**Challenges**.
**a)** What label is Worldview listed under in the Worldview band article?
**b)** Continue the Worldview band article from its last sentence.

**Supplied passage**.
- Origin: Los Angeles, California
- Genres: Heavy metal; Christian metal; power metal; progressive metal;
- Years active: 2013–present
- Label: M24
- Members: George Rene Ochoa Todd Libby Terry Russel Rey Parra
- Past members: Ray Vidal Johnny Gonzales Ronson Webster Alessandro Bertoni
- Website: worldviewmetalband.com

= Worldview (band) =

American musical group

Worldview is an American Christian metal band, while they make heavy metal, power metal, and progressive metal music, and they started making music together in 2013. They have released two studio albums, The Chosen Few (2015) and Invincible (2025) with M24 Music Group.

**Given information**.
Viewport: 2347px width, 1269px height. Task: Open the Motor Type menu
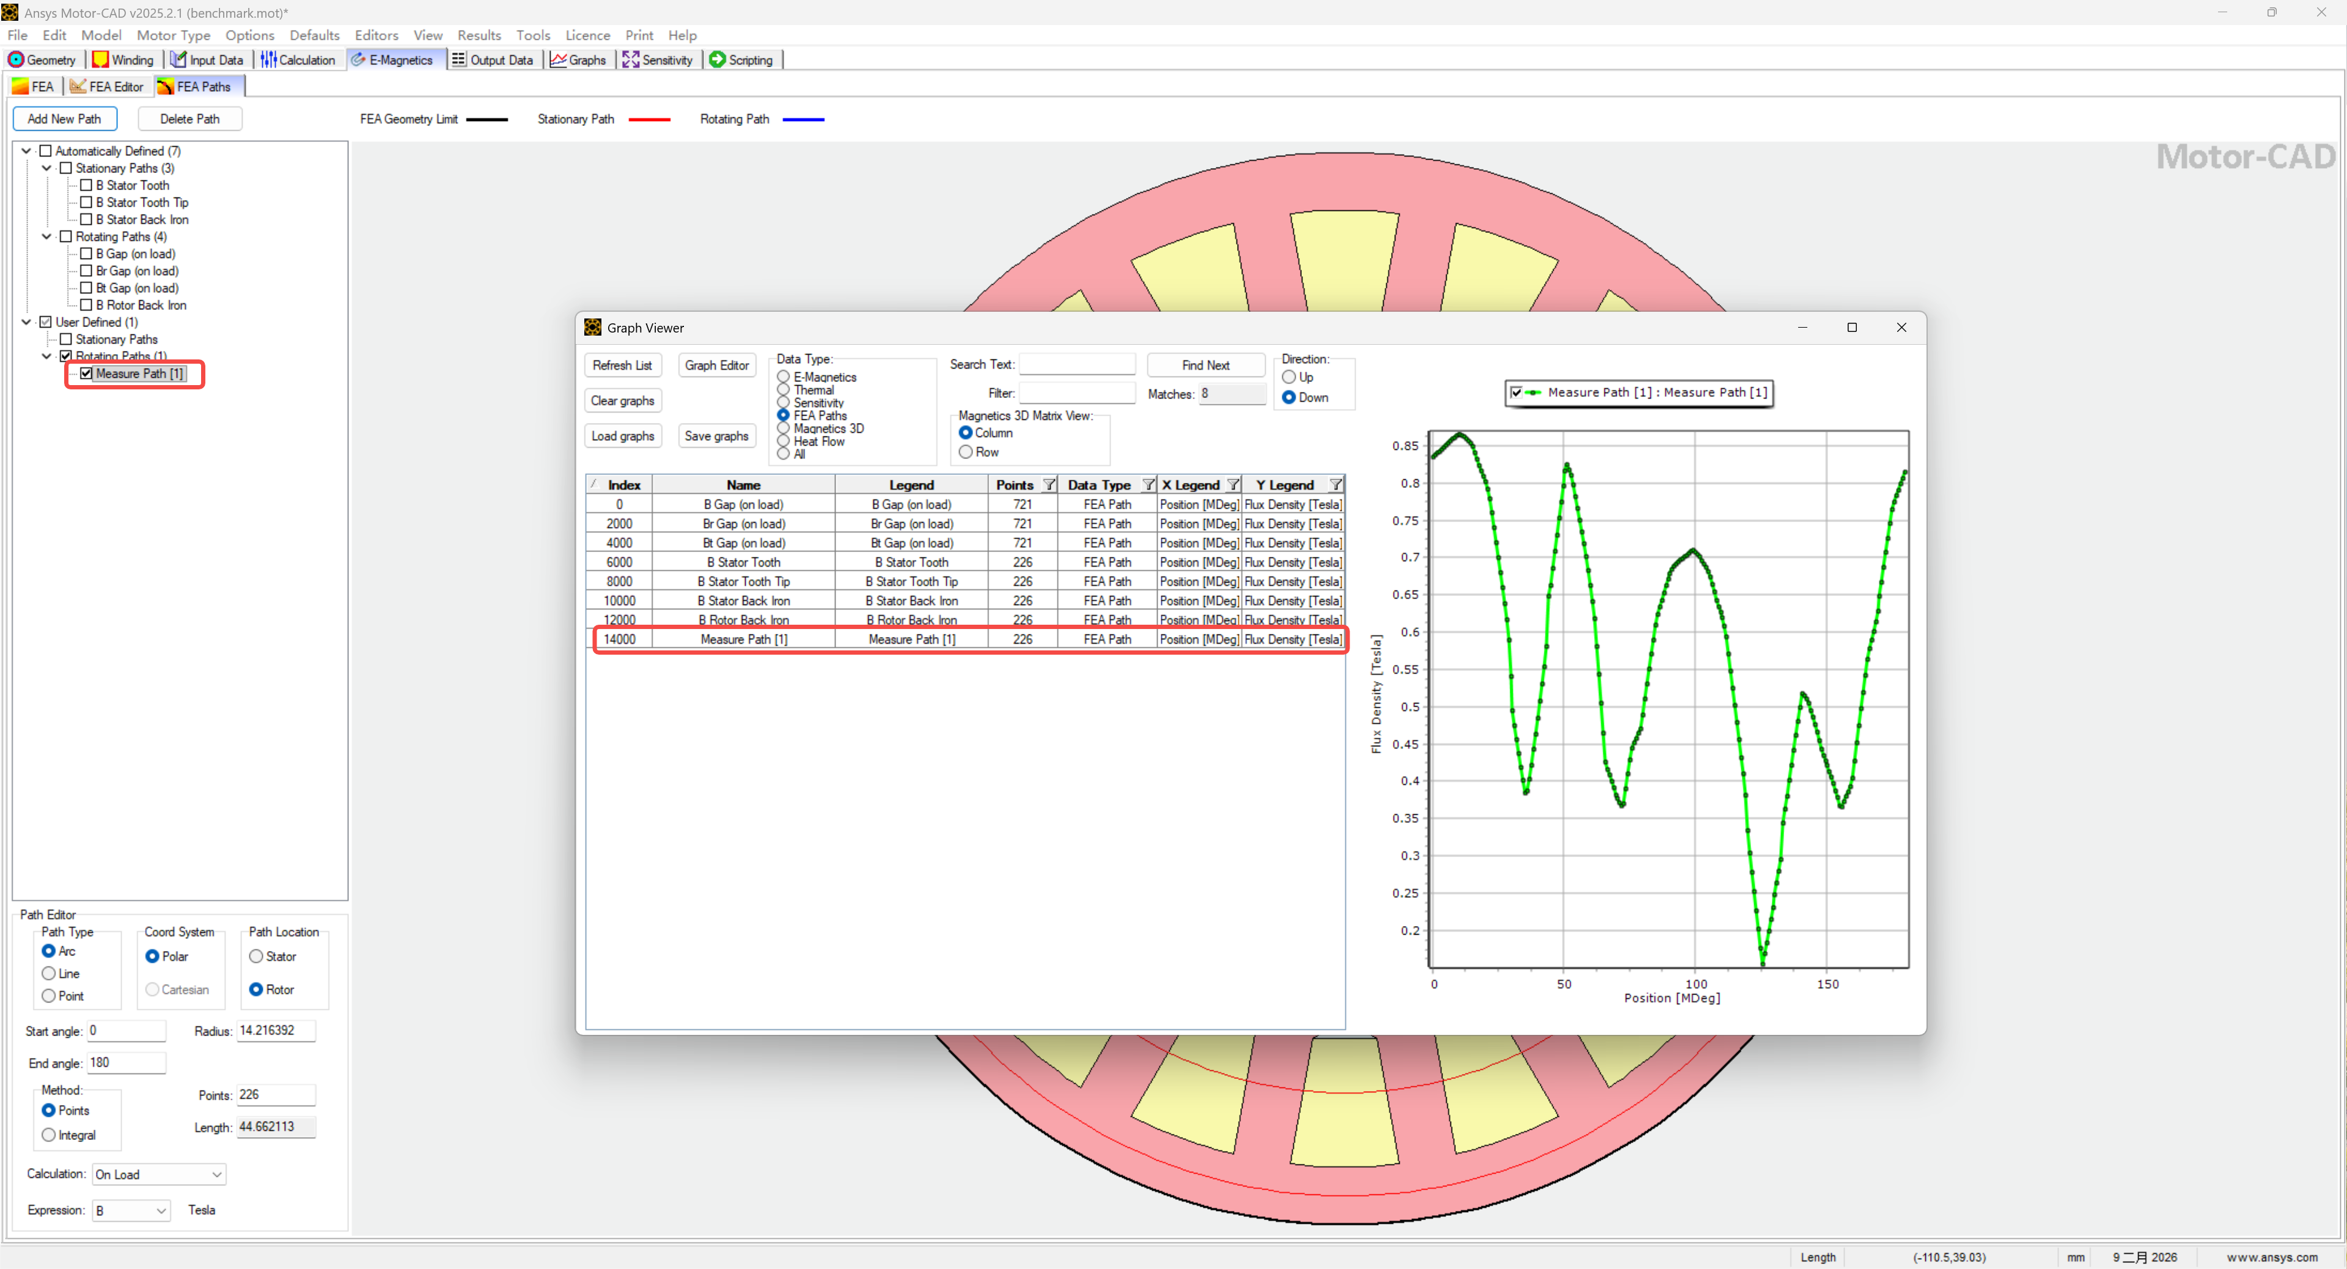173,35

**Responses for each task**.
**a)** M24

**b)**
==Background==
The band originated in Los Angeles, California, in January 2013, after the death of a mutual friend, Rick Macias, who was the keyboardist for Sacred Warrior. Worldviews lead vocalist, Rey Parra, also a member of Sacred Warrior with Marcias, and George Rene Ochoa, a guitarist, keyboardist, and background vocalist for Worldview, also played in bands such as Vengeance Rising, Deliverance, Mortification, and Recon. Other members of Worldview consisted of bassist and keyboardist, Todd Libby and drummer, Johnny Gonzales. Ronson Webster, a singer-songwriter and former keyboardist for Recon and Barren Cross, took on the role as lead vocalist for the band in 2019. Webster has co-wrote several songs with Ochoa such as "Alive", "Lost Soldier", "Take Us Away", "Mortality", "The Mirror", "Prisoner of Pain", "Back in Time", "Illusions of Love" and "The Chosen Few". Webster also sang background vocals on albums; Recon - Behind Enemy Lines and Worldview - The Chosen Few.

==Music history==
The band has released two studio albums, The Chosen Few, on May 26, 2015, with M24 and Invincible on October 17, 2025 with Girder Music.

==Members==
Current
- Rey Parra - lead vocals (2013–present)
- George Rene Ochoa – guitar, keyboards, background vocals (2013–present)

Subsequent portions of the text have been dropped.